V. Web survey tools investigations update
Presented by Mark Cross
As for Web survey tools at Duke, we have something in place now, Decision Source, a Web-based data administration and e-mail tool. Decision Source is no longer supported by the vendor. Also, we've exhausted all of our current licenses, and the hardware is also approaching end of life too.
Al lot of people at Duke like using Web survey tools like Decision Source. We want something we can take outside to other groups on campus. Some of the things Decision Source is used for are surveys going out to accepted students, freshmen year students, graduate and professional surveys, and study abroad students. The Med School is one of the few using the system to do course evaluation.
In trying to find a replacement tool, we have an advisory group of members from the provost office, CIT, student affairs, school of medicine, and the development office.
Some of the requirements we have come up with for a replacement system are:
- 100% Web-based
- backend to be UNIX- or Linux-based
- oracle database
- unlimited number of users, survey creators, and analyzers
- must have NetID or LDAP authentication
We've narrowed our search down to three candidates: SmartAsk, Survey Said, Use Flash.
Use Flash has agreed to integrate their product with our authentication system.
SmartAsk was tested by CIT in December. It has nice interface. CIT had concerns with analysis built into it. It is also quite expensive.
Survey Said is used a Fuqua and they seem very happy with it.
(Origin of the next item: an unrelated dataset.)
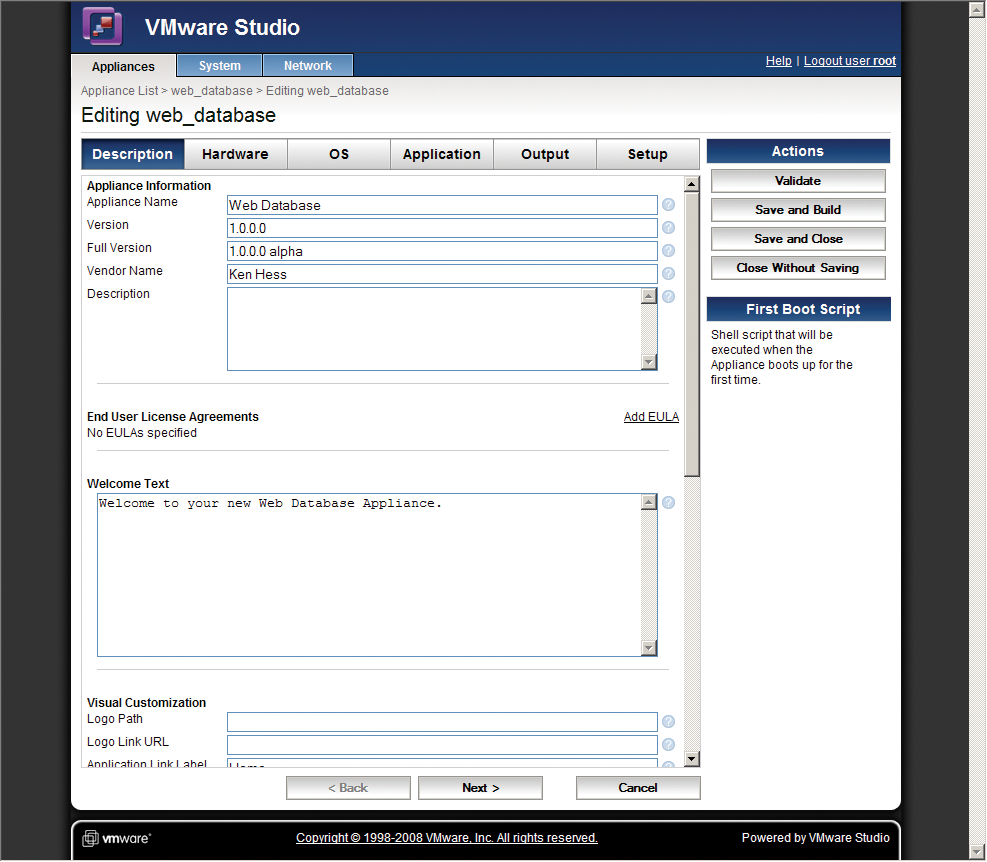987x862 pixels.
Task: Click the VMware Studio logo icon
Action: [x=102, y=26]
Pat Halpin: How may departments have HTML surveys, PDF surveys, what are their thoughts?
Mark Cross: We have lots of interest in this.
Fred Westbrook: What is the time limit.
Mark Cross: Soon. We hope to have all three online for testing in December.
John Board: It is sad that something that does homework as in item three cant do surveys. Is there something in OKI for surveys?
Melissa Mills: I don't know of any now.
Mike Pickett: Is this something that the Med School or Health System might use?
Rafael Rodriguez: I know they do patient satisfaction surveys, but I don't know what they use.
VI. Other Business
Robert Wolpert calls for future agenda items.
David Jarmul: I'd like to be on the agenda soon. Our office is working on a redesign of the top-level Duke web pages, at www.duke.edu.
Fred Westbrook: I'd like to compare how the help desks provide support. Also, since Mark is here maybe we can talk about the future of Novell and NDS directory.
Paul Conway: We need a placeholder for the CMS subcommittee.
Mike Pickett: I'd like to have an update from the academic technology subcommittee.
Tracy Futhey: A note on the Senior Technology Architect and Strategist position. We made it through the mass of applications and will probably have a small group come through for interviews around Thanksgiving. I hope to have that position filled by the start of the year.